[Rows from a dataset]
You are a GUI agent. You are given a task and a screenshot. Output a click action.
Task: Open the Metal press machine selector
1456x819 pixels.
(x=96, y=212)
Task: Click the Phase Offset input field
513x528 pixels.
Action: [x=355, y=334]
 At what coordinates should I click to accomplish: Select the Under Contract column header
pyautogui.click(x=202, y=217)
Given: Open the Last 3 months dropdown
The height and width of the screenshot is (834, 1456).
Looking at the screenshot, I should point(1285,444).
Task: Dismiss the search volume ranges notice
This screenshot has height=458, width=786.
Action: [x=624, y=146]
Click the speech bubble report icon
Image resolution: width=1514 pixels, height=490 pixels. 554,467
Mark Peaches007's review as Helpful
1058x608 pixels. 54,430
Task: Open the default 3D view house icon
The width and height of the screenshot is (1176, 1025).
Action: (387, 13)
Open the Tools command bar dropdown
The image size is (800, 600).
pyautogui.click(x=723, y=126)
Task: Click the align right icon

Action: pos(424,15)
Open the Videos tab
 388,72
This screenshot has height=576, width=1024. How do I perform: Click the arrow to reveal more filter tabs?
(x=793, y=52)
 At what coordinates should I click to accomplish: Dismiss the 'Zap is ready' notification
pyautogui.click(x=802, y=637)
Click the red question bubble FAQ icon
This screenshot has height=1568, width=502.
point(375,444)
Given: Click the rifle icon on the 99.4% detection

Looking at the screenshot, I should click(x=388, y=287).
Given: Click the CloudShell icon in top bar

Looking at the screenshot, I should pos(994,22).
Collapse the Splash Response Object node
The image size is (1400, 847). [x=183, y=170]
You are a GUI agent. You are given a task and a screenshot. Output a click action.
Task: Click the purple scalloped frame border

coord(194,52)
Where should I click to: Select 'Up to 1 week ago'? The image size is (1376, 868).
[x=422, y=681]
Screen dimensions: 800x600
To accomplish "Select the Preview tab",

# YOUR TASK
Copy out the lines of the records word for word, starting at the line that contains "At what coordinates should I click to accomplish: Select" and ending at the last line of the records, with both of those lines included.

# EXERCISE ANSWER
 At what coordinates should I click to accomplish: Select the Under Contract column header
pyautogui.click(x=202, y=217)
Given: Open the Last 3 months dropdown
The height and width of the screenshot is (834, 1456).
Looking at the screenshot, I should point(1285,444).
Task: Dismiss the search volume ranges notice
This screenshot has height=458, width=786.
Action: [x=624, y=146]
Click the speech bubble report icon
Image resolution: width=1514 pixels, height=490 pixels. 554,467
Mark Peaches007's review as Helpful
1058x608 pixels. 54,430
Task: Open the default 3D view house icon
The width and height of the screenshot is (1176, 1025).
Action: (387, 13)
Open the Tools command bar dropdown
The image size is (800, 600).
pyautogui.click(x=723, y=126)
Task: Click the align right icon

Action: pos(424,15)
Open the Videos tab
 388,72
This screenshot has height=576, width=1024. How do I perform: Click the arrow to reveal more filter tabs?
(x=793, y=52)
 At what coordinates should I click to accomplish: Dismiss the 'Zap is ready' notification
pyautogui.click(x=802, y=637)
Click the red question bubble FAQ icon
This screenshot has height=1568, width=502.
point(375,444)
Given: Click the rifle icon on the 99.4% detection

Looking at the screenshot, I should click(x=388, y=287).
Given: Click the CloudShell icon in top bar

Looking at the screenshot, I should pos(994,22).
Collapse the Splash Response Object node
The image size is (1400, 847). [x=183, y=170]
You are a GUI agent. You are given a task and a screenshot. Output a click action.
Task: Click the purple scalloped frame border

coord(194,52)
Where should I click to: Select 'Up to 1 week ago'? The image size is (1376, 868).
[x=422, y=681]
Screen dimensions: 800x600
To accomplish "Select the Preview tab",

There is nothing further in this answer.